# portmaster shoots itself in the foot with -P and pkg



## scotia (Jun 16, 2020)

Hi.

if I add the `-P` option to `portmaster`, and postmaster decides to re-install `pkg`, I get the following:


```
Installed packages to be REMOVED:
        pkg: 1.13.2

Number of packages to be removed: 1

The operation will free 13 MiB.
[1/1] Deinstalling pkg-1.13.2...
You may need to manually remove /usr/local/etc/pkg.conf if it is no longer needed.
[1/1] Deleting files for pkg-1.13.2: 100%

===>>> Starting check for runtime dependencies
===>>> Gathering dependency list for ports-mgmt/pkg from ports
===>>> No dependencies for ports-mgmt/pkg

===>>> Installing package from: /usr/ports/packages/portmaster-download/pkg-1.14.4.txz
/usr/local/sbin/portmaster: /usr/local/sbin/pkg-static: not found

===>>> A backup package for pkg-1.13.2 should
       be located in /usr/ports/packages/portmaster-backup

===>>> Installation of pkg-1.14.4.txz (ports-mgmt/pkg) failed
===>>> Aborting update
```

It appears portmaster deletes `pkg`, then tries to reinstall it via packages (-P) which fails without `pkg`.

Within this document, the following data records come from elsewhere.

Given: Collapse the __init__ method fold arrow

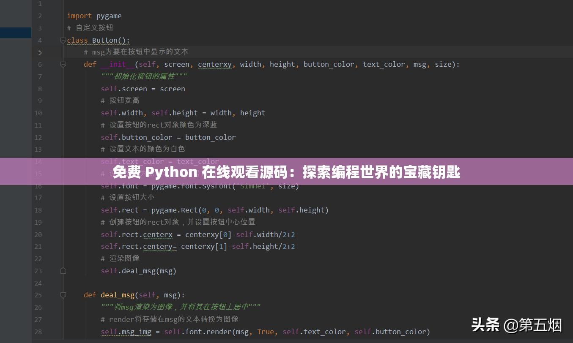Looking at the screenshot, I should tap(63, 64).
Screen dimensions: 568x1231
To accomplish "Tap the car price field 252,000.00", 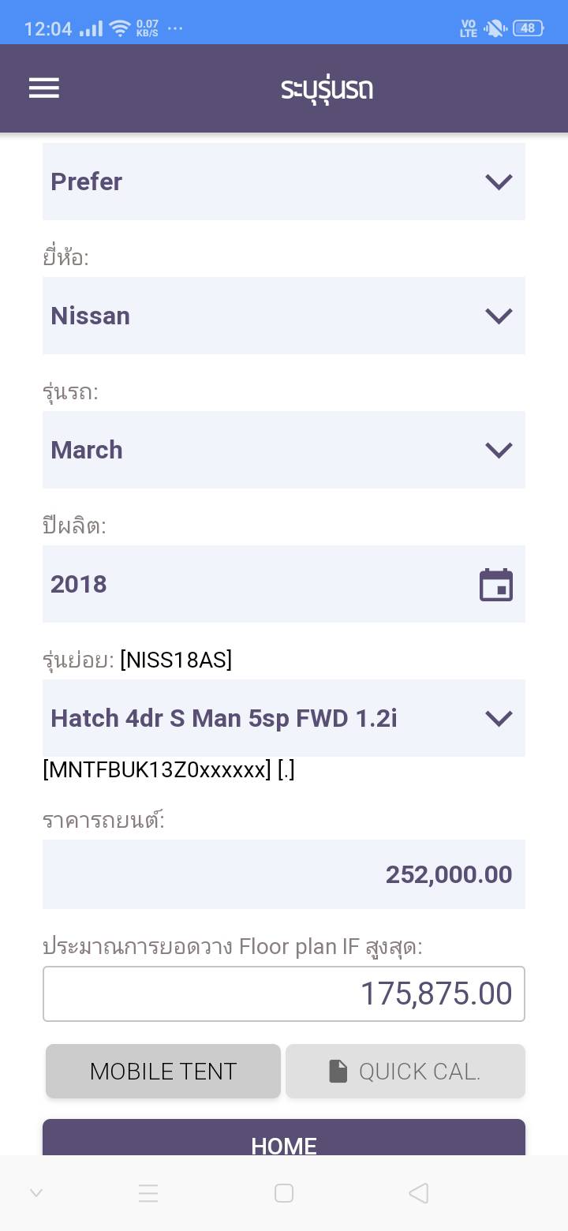I will [x=284, y=874].
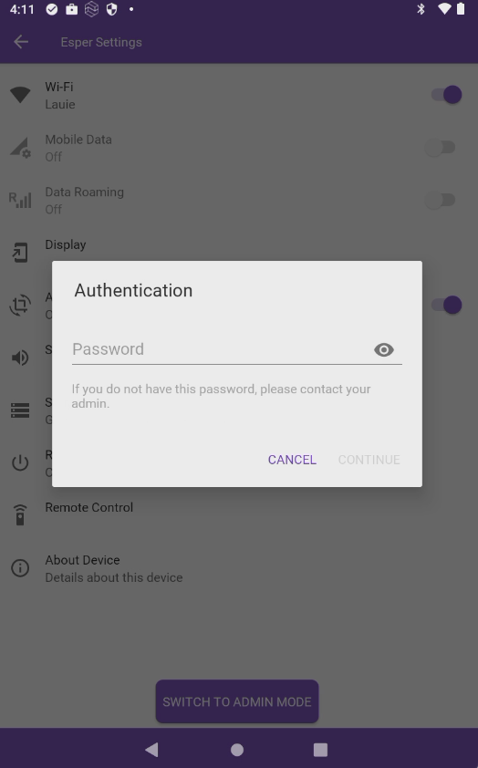Open the Remote Control entry

tap(239, 515)
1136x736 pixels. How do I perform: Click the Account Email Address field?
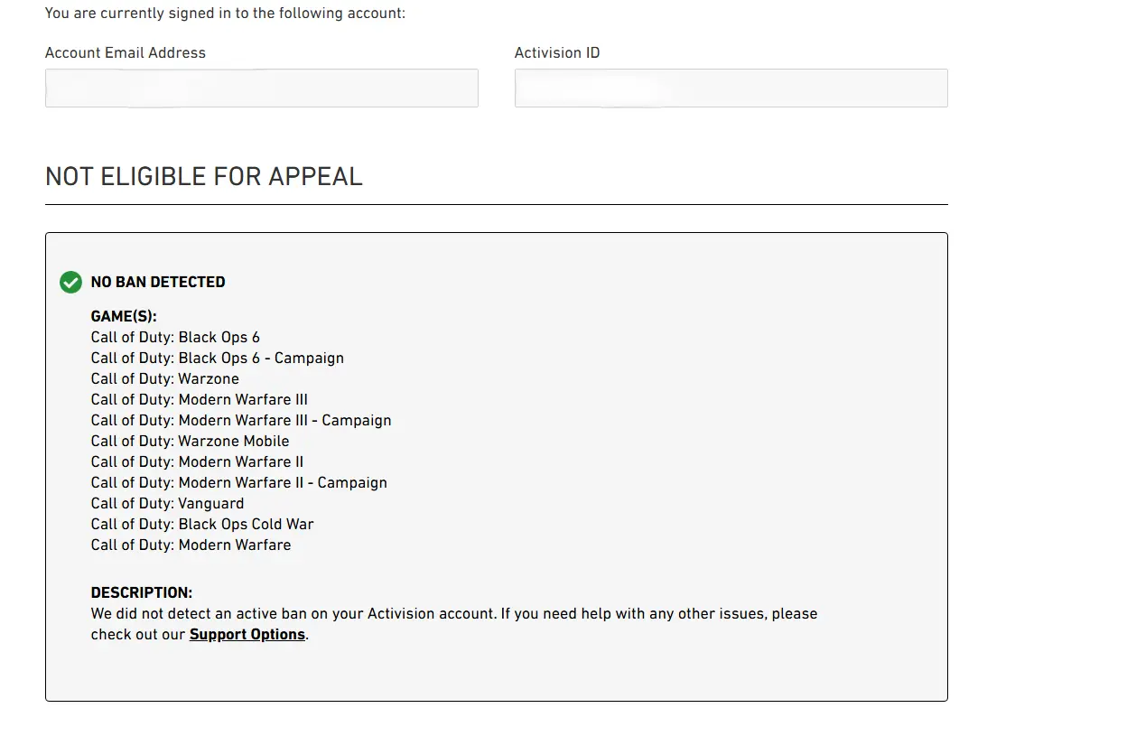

I'm updating a bunch of ports (not `pkg` explicitly) and really don't want to build them ALL from ports (but rather packages where available).  Is there a way to stop `portmaster` deinstalling `pkg`?

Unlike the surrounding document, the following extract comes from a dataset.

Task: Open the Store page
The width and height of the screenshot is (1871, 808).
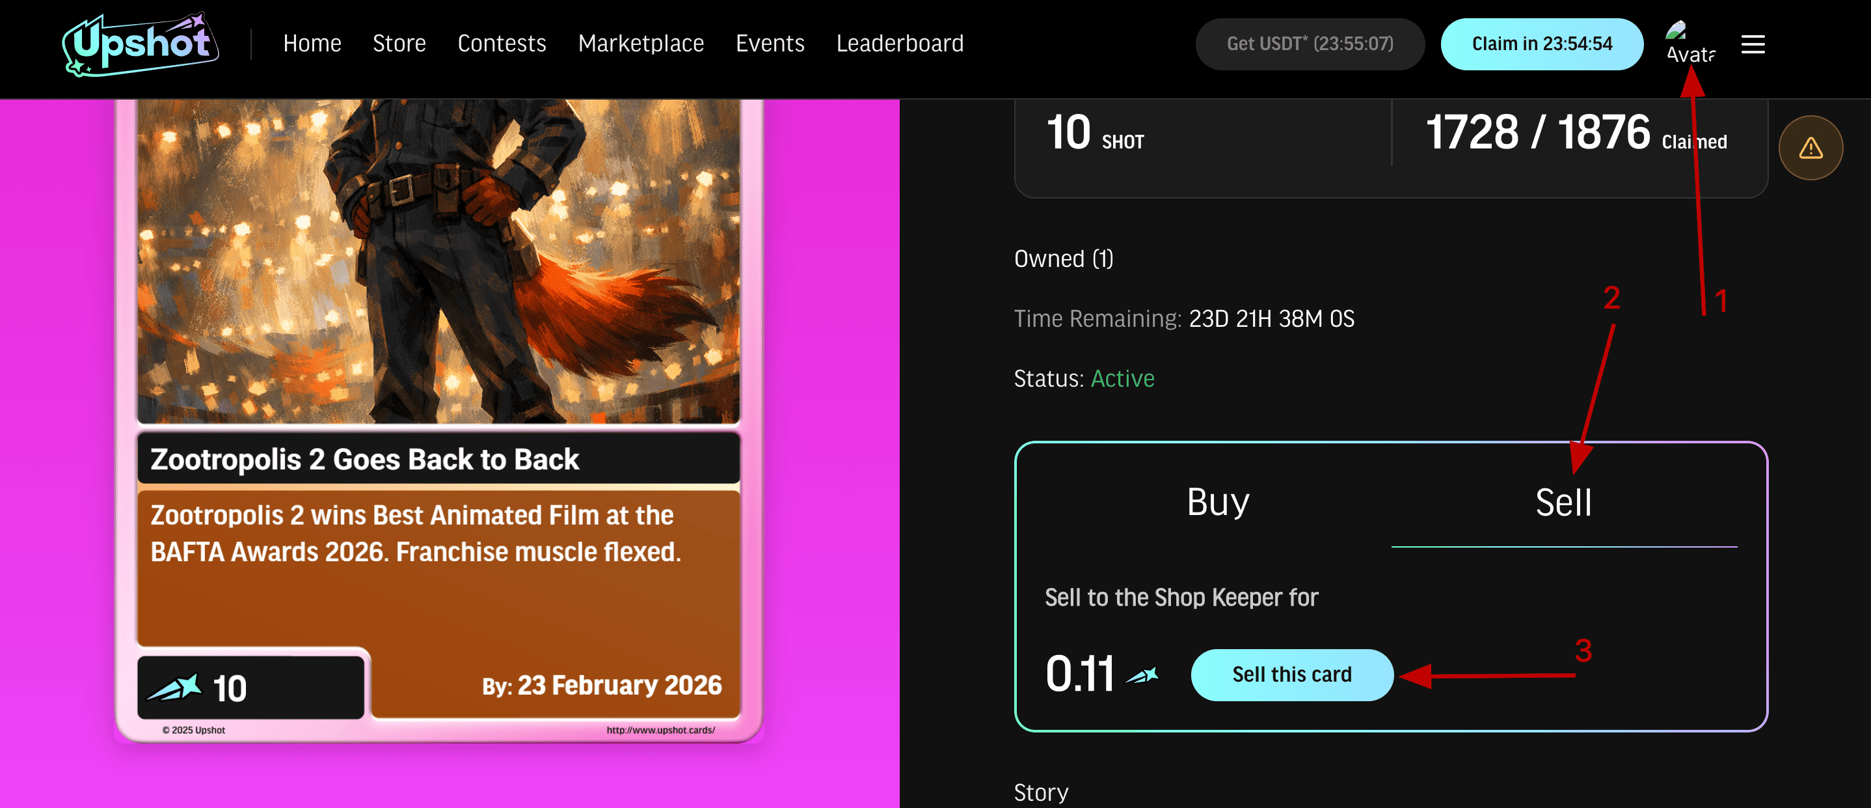Action: [399, 44]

And a couple of follow-up questions:

portmaster seems to love re-installing ports when it's not necessary (eg: when updating `perl` you upgrade it by itself first, then when you upgrade the perl modules it re-installs `perl`).  Is there a way to prevent this?

is updating ports harder these days?  (ok, this is just a minor rant).

Thanks


----------